PROVIDED RECORDS
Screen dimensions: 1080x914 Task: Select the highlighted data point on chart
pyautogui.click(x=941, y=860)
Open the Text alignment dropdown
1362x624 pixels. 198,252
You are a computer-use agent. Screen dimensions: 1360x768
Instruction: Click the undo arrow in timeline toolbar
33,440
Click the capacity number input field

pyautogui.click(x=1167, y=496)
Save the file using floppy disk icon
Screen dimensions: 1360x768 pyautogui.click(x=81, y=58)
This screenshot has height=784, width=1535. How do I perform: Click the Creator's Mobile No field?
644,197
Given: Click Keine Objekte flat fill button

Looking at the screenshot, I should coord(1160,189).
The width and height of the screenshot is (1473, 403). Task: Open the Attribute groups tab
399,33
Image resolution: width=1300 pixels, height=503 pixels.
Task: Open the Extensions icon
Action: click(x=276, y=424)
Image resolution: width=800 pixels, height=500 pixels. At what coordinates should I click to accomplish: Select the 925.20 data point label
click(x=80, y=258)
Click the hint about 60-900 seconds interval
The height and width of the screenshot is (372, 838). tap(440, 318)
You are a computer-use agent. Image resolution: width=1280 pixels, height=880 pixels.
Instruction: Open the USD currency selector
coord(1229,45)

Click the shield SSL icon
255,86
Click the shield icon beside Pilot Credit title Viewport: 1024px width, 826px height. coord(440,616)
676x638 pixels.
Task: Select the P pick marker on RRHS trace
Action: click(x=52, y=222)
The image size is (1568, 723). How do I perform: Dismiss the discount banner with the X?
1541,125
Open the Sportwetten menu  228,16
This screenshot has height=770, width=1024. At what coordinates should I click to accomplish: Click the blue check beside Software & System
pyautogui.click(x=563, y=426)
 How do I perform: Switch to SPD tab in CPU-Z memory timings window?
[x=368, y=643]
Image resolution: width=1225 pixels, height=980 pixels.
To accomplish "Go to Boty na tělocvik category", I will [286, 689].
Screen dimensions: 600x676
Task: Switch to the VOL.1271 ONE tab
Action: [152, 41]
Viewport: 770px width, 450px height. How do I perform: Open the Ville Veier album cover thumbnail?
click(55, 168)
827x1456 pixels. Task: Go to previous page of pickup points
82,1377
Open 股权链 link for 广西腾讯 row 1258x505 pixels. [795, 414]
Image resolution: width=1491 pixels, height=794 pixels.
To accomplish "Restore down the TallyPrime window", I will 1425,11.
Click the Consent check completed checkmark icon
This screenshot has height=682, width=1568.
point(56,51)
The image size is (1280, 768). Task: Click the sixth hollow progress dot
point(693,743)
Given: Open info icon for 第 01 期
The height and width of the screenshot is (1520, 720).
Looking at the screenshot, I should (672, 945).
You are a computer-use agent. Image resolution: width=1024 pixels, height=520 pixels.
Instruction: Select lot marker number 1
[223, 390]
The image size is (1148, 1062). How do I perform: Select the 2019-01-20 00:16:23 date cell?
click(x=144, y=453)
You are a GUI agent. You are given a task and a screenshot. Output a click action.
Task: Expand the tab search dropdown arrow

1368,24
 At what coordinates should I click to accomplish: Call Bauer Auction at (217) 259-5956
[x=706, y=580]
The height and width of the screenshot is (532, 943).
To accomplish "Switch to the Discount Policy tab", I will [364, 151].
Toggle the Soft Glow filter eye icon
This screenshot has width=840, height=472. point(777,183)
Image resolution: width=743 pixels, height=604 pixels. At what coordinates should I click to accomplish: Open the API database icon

TASK DESCRIPTION
Set aside each line above that includes the string "agent" and report it.

TASK RESULT
You are a computer-use agent. Screen dimensions: 1360x768
You are a computer-use agent. Image resolution: width=1280 pixels, height=880 pixels.
You are a computer-use agent. Image resolution: width=1024 pixels, height=520 pixels.
You are a GUI agent. You are given a task and a screenshot. Output a click action.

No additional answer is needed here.